Brasil fortalece produção de biodiesel com nova aliança

O vice-presidente da República, Geraldo Alckmin, participou do lançamento da Aliança Biodiesel em Brasília, no início da noite desta segunda-feira (7), com o objetivo de fortalecer a autonomia energética do país e reduzir a dependência de diesel importado em meio às oscilações do mercado internacional. A nova coalizão, formada pela Associação dos Produtores de Biocombustíveis do Brasil (Aprobio) e pela Associação Brasileira das Indústrias de Óleos Vegetais (Abiove), representa 63,7% do parque industrial brasileiro do setor. Conforme informações da Agência Brasil, a iniciativa reúne 16 fabricantes que operam 33 usinas em atividade no território nacional.

Autonomia energética e geopolítica

Para o vice-presidente, o fomento ao biodiesel é uma medida estratégica para proteger a economia brasileira de conflitos externos que afetam o preço dos combustíveis. Alckmin ressaltou que a produção interna garante maior estabilidade ao mercado doméstico. “Ao invés de importar diesel, muito sujeito à geopolítica mundial, a gente produz o nosso produto aqui, para o nosso país”, destacou o vice-presidente durante a cerimônia.

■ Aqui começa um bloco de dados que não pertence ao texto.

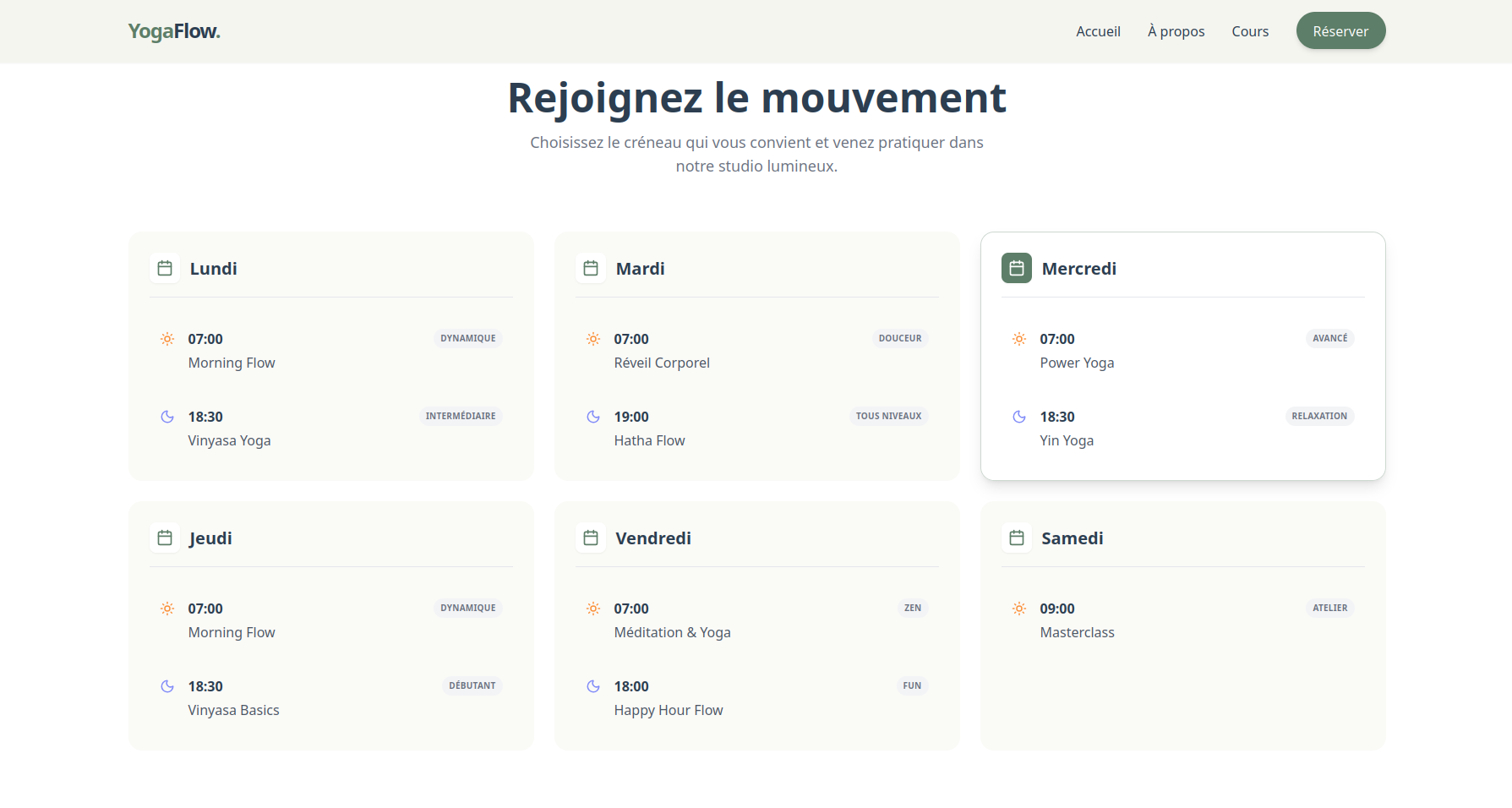
Task: Open the Cours navigation link
Action: [x=1250, y=31]
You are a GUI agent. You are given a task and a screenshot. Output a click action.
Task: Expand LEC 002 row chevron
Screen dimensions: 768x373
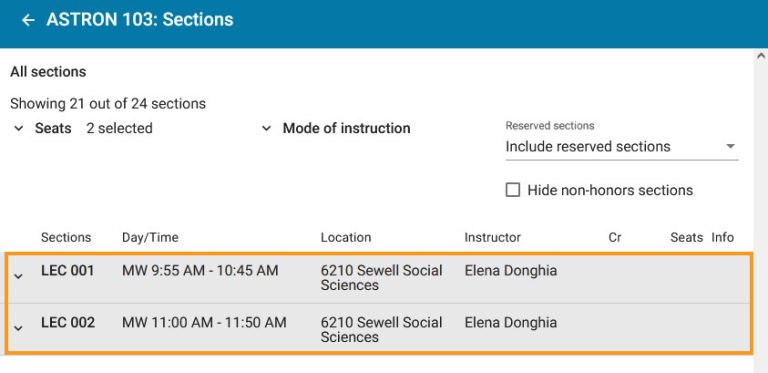point(18,328)
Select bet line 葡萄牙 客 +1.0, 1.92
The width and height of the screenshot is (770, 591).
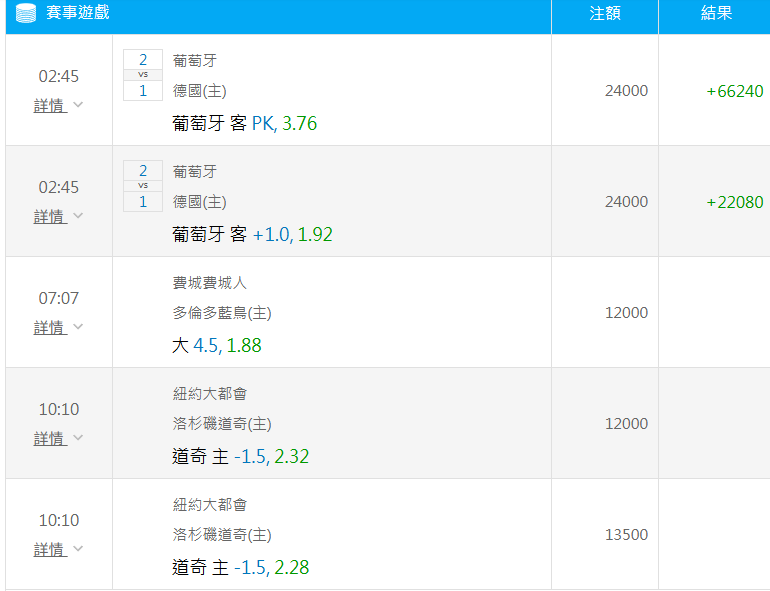252,234
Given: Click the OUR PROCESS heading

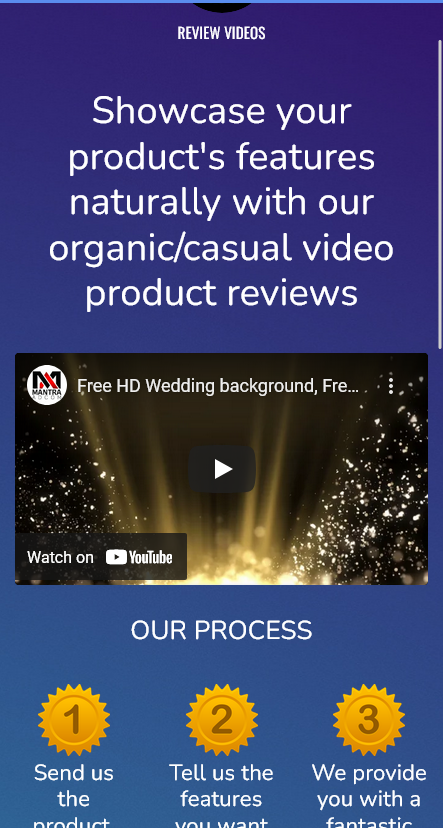Looking at the screenshot, I should pos(221,631).
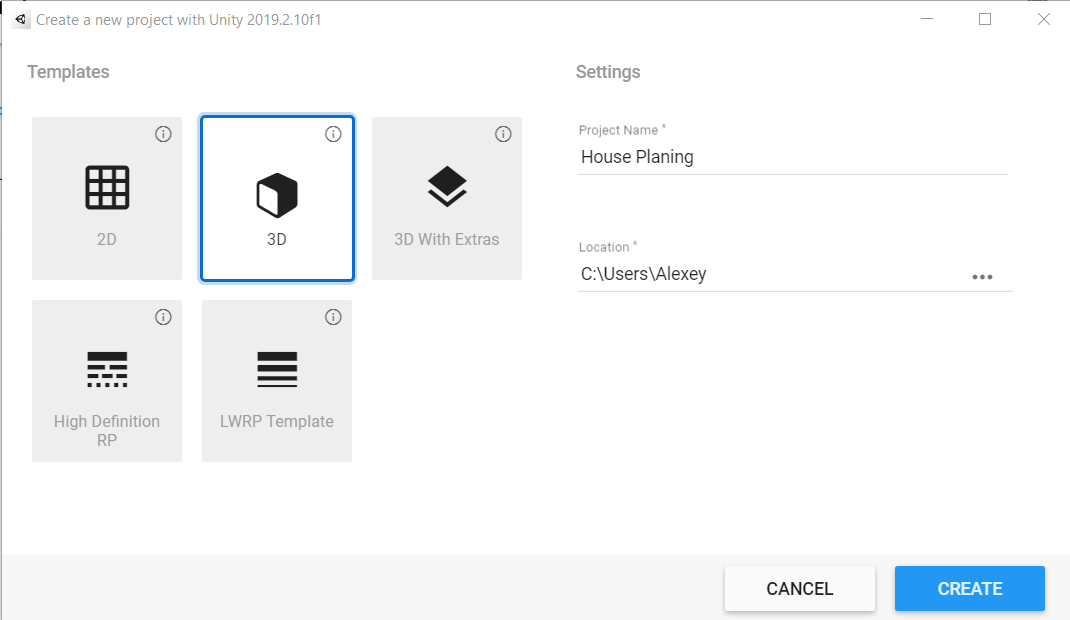Click the 3D With Extras layers icon
The image size is (1070, 620).
coord(447,186)
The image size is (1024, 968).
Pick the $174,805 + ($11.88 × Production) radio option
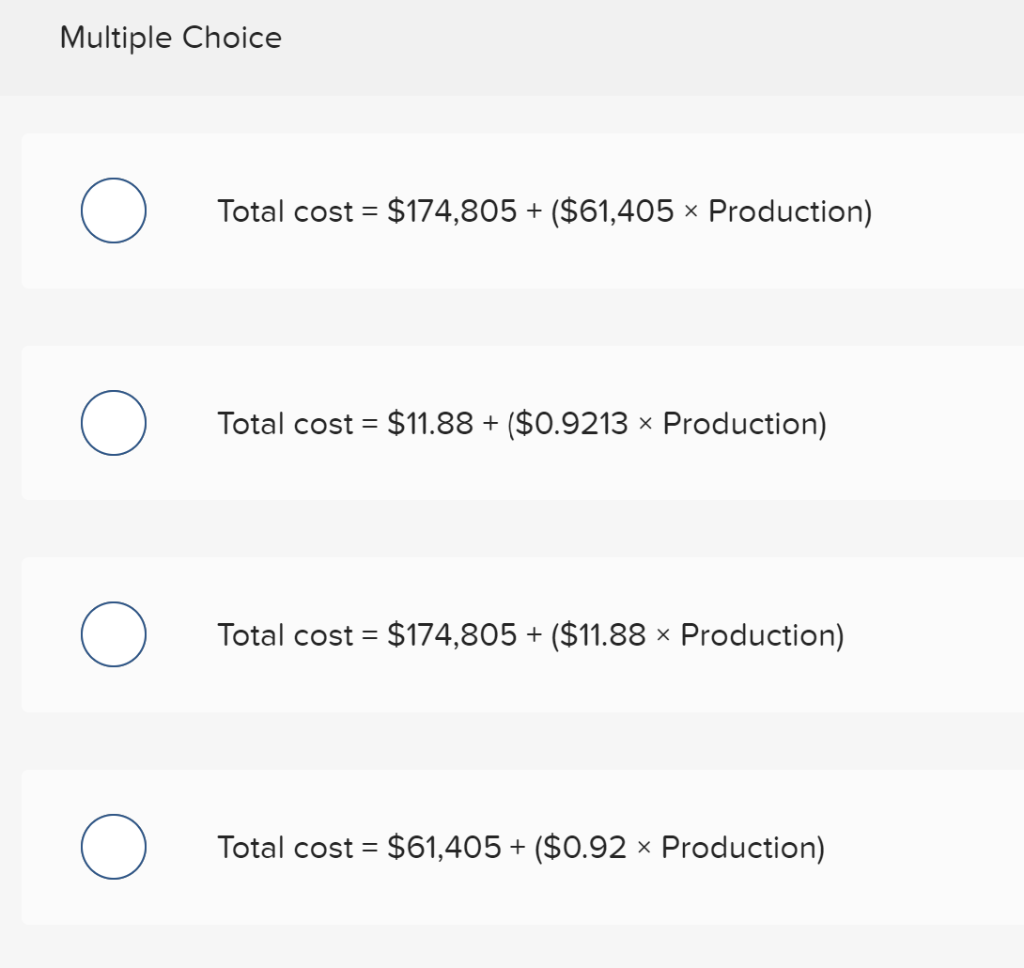click(x=114, y=635)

Alckmin reforçou ainda a posição de liderança do Brasil na transição energética, citando que o país é o único no mundo a manter 30% de etanol anidro na mistura da gasolina, além de possuir uma frota composta por 85% de veículos flex. Segundo o gestor, “não há agenda mais positiva do que essa. Ela fala com todos os setores”.

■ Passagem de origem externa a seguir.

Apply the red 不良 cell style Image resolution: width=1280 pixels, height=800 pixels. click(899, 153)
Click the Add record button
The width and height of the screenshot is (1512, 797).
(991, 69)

Impactos sociais e ambientais

Além da segurança energética, o governo federal enfatiza que a expansão do biodiesel traz benefícios diretos à saúde pública e ao desenvolvimento social. O uso do biocombustível contribui para a melhoria da qualidade do ar, o que reduz a poluição urbana e a incidência de problemas respiratórios na população.

No âmbito econômico, a cadeia produtiva envolve pequenos agricultores e estimula a criação de postos de trabalho em diversos segmentos. “Se nós somos campeões do mundo na agricultura, temos a agricultura tropical mais competitiva e eficiente do mundo, vamos agregar valor: produzir biocombustível, ajudar o meio ambiente, a saúde da população, gerar emprego, renda, evitar a importação de produtos e fortalecer a economia do nosso país”, resumiu Alckmin.

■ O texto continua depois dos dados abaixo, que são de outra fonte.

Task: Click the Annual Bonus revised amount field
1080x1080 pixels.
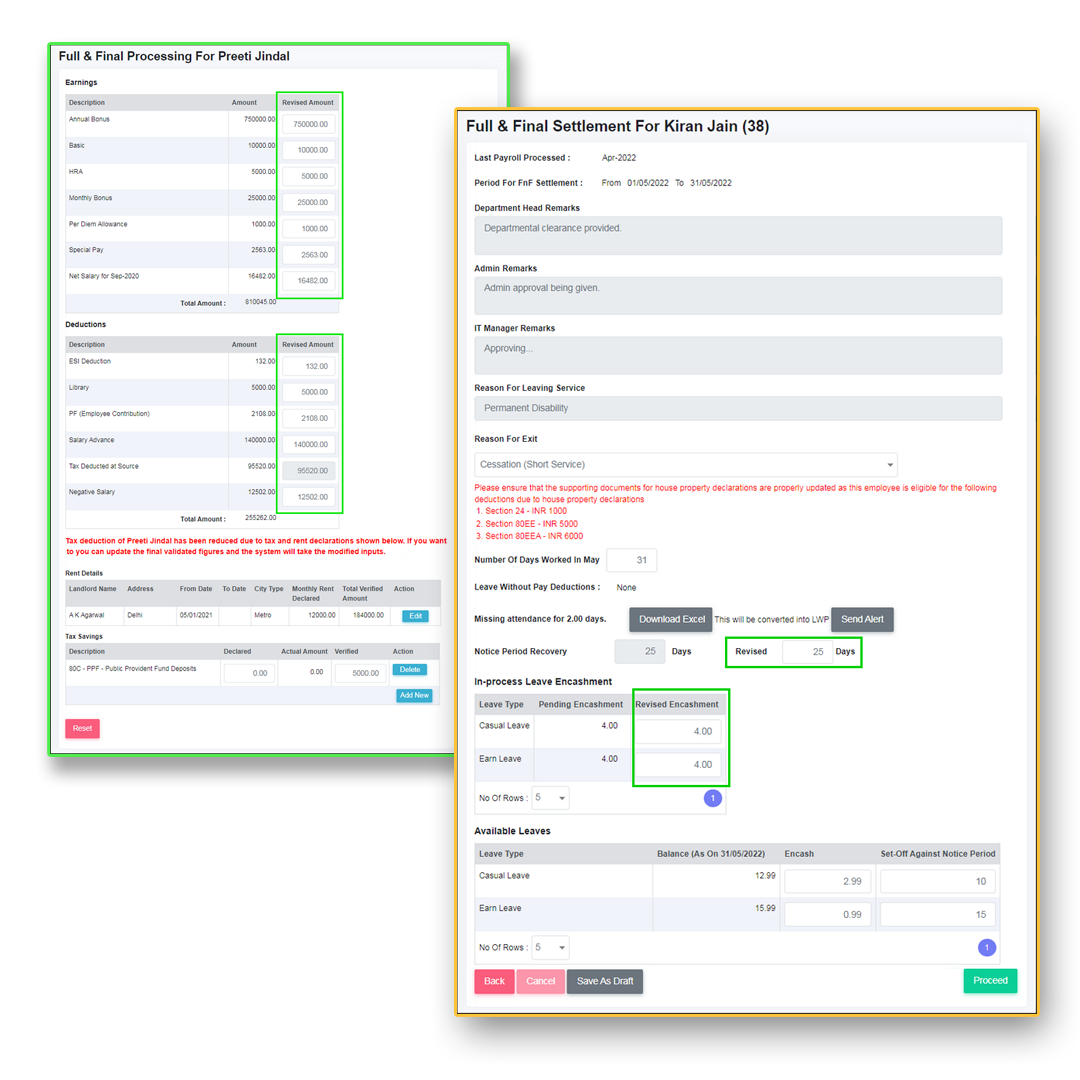Action: (x=309, y=124)
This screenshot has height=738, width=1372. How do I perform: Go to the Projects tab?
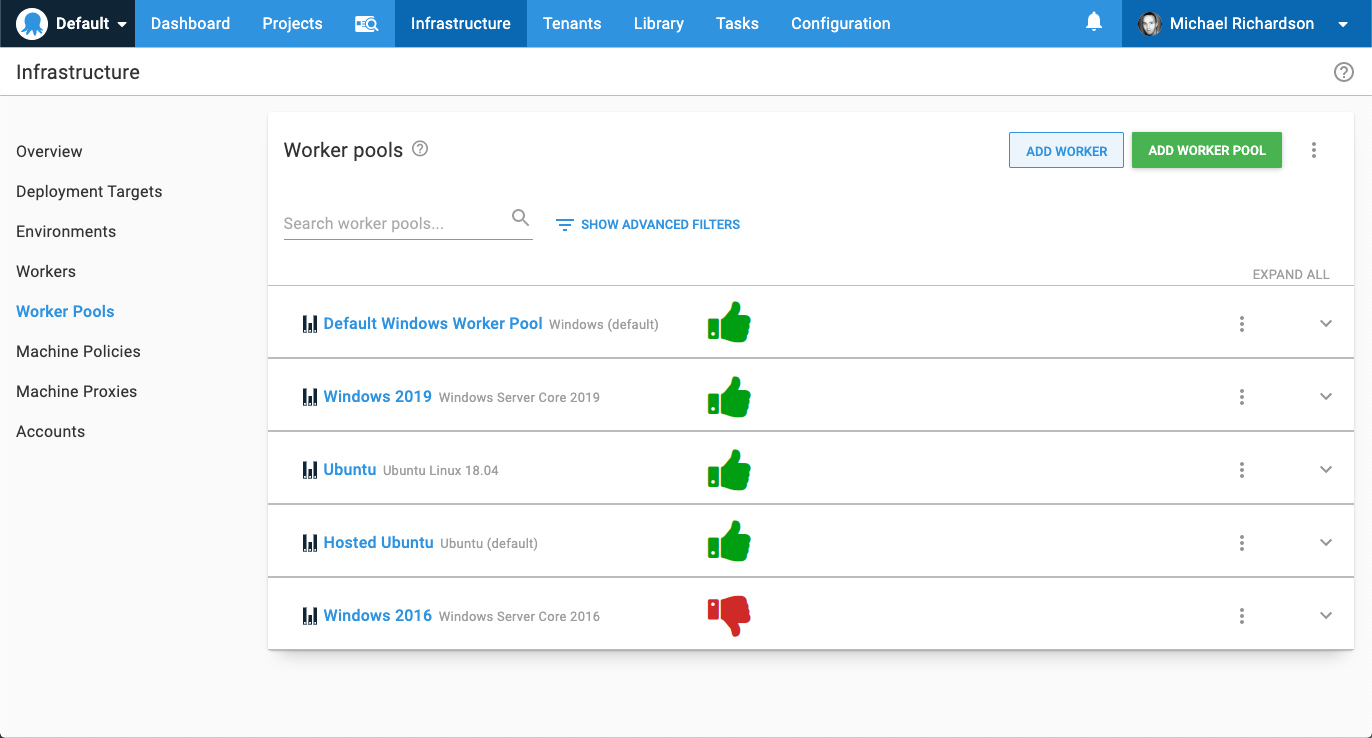(292, 24)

Medidas de desoneração e subsídios

O governo federal também detalhou ações recentes para mitigar o impacto da elevação do preço do petróleo, impulsionada por conflitos no Oriente Médio. Entre as medidas citadas por Alckmin, destaca-se a decisão da União de zerar as alíquotas de PIS/Cofins sobre o biodiesel e o querosene de aviação, além de iniciativas para baratear o gás de cozinha.

Sobre o esforço conjunto com as unidades federativas, o vice-presidente relembrou o modelo de cooperação adotado. “O governo federal zerou o PIS/Cofins, colocou um subsídio por conta dele, e convidou os estados a participarem. Não obrigou ninguém, mas convidou os estados para participarem a ir meio a meio. O governo entra com 60 centavos, o município e o estado com outro tanto. A maioria dos estados, quase chegando à unanimidade, a maioria concordou”, afirmou.